__ESTRATTO DEL DOCUMENTO__.
Partendo dalla riflessione sul significato della protesta universitaria
che, con delegazioni da tutta Italia, si è svolta ieri alla Sapienza
di Roma è importante sottolineare un punto: d’ora in avanti, non dovrà
più accadere che le iniziative di mobilitazione, come è stato per
le molte degli ultimi tempi (da quelle contro il commissariamento
degli Enti scientifici a quelle contro le circolari sulle iscrizioni
scolastiche e per il tempo pieno), siano progettate separatamente,
isolando i singoli settori. L’attacco che il governo sviluppa contro
il sistema pubblico della formazione e della ricerca è complessivo,
e complessiva deve essere la risposta, in termini non solo di protesta
ma anche di proposta.
Se mai qualcuno avesse pensato che non c’è rapporto tra scuole dell’infanzia
e CNR, il ministro Brichetto Moratti ha dato importanti contributi
per chiarire a tutti la perversa unitarietà della sua strategia; cito
tre esempi, tra i molti possibili. Sul piano economico, non vi è solo
la stretta finanziaria, ma la teorizzazione della minimalità dell’intervento
pubblico: negli Enti scientifici si pagano solo gli stipendi e per
fare ricerca si trovino fondi esterni, nelle scuole si riduce l’orario
obbligatorio e per attività opzionali si cerchino contributi. Sul
piano del personale, si moltiplica il precariato scolastico non coprendo
-contro la legge- i posti vuoti (a fronte di circa centomila vacanze,
sono state sbandierate qualche mese fa quindicimila assunzioni, tuttora
lungi dall’essere eseguite); al contempo, per l’università si propone
una legge centrata su assegni co-co-co, con la conseguente impossibilità
di dare prospettive certe ai ricercatori giovani (si fa per dire:
fin verso i quarant’anni). Sul piano dell’organizzazione didattica,
si punta alla divaricazione tra intelletto e mani: licei da una parte
e formazione professionale dall’altra fin dai tredici anni, poi curricoli
universitari separati già dal secondo anno universitario per chi viene
immesso in un percorso che consenta la prosecuzione degli studi e
per chi entrerà nel mercato del lavoro con il primo livello di laurea.

__ISTRUZIONI DEI COMPITI__.
1. Secondo l'estratto, perché d'ora in avanti le iniziative di mobilitazione non dovranno più essere progettate separatamente, settore per settore? Rispondi in una-tre frasi.
2. Trasforma in un elenco puntato il paragrafo dell'estratto che comincia con «Se mai qualcuno avesse pensato», conservandone i fatti principali.
3. Dove si è svolta ieri la protesta universitaria di cui parla l'estratto?
Per svolgere i compiti non occorrono i dati.

__DATI FORNITI__.
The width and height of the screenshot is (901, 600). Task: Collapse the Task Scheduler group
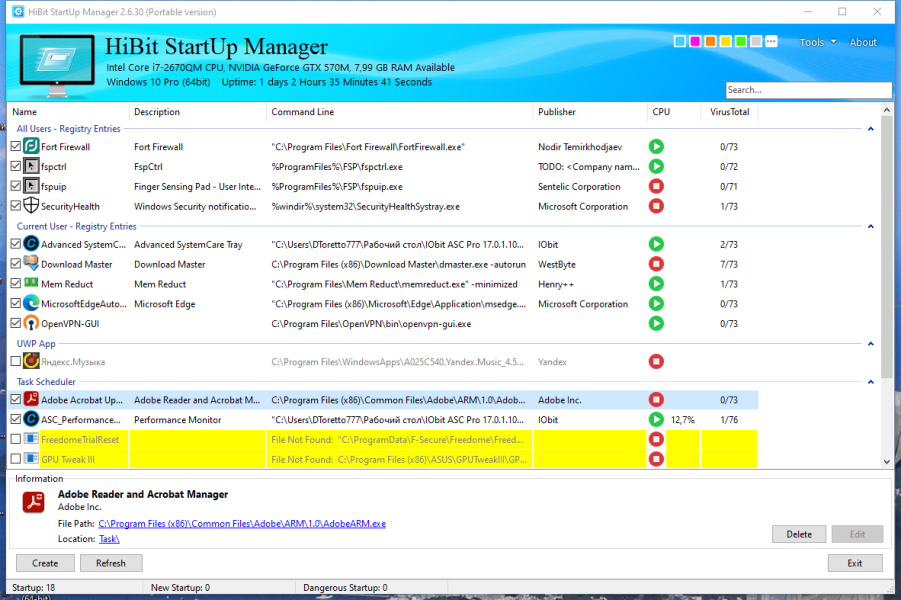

__ELENCO DELLE RISPOSTE__.
1. L'attacco del governo contro il sistema pubblico della formazione e della ricerca è complessivo. Perciò anche la risposta deve essere complessiva, sia come protesta sia come proposta.

2.
- Il ministro Brichetto Moratti ha reso evidente l'unitarietà della propria strategia, che lega scuole dell'infanzia e CNR. L'estratto ne cita tre esempi.
- Piano economico: oltre alla stretta finanziaria, si teorizza un intervento pubblico minimo. Negli Enti scientifici si pagano solo gli stipendi e la ricerca deve trovare fondi esterni. Nelle scuole si riduce l'orario obbligatorio e per le attività opzionali si cercano contributi.
- Piano del personale: il precariato scolastico cresce perché, contro la legge, i posti vuoti non vengono coperti. A circa centomila vacanze corrispondono quindicimila assunzioni annunciate e non ancora eseguite. Per l'università si propone una legge centrata su assegni co-co-co, che non offre prospettive certe ai ricercatori giovani, fin verso i quarant'anni.
- Piano dell'organizzazione didattica: si separano intelletto e mani. Licei e formazione professionale sono divisi fin dai tredici anni. Dal secondo anno di università i curricoli si separano tra chi prosegue gli studi e chi entra nel mercato del lavoro con il primo livello di laurea.

3. Alla Sapienza di Roma.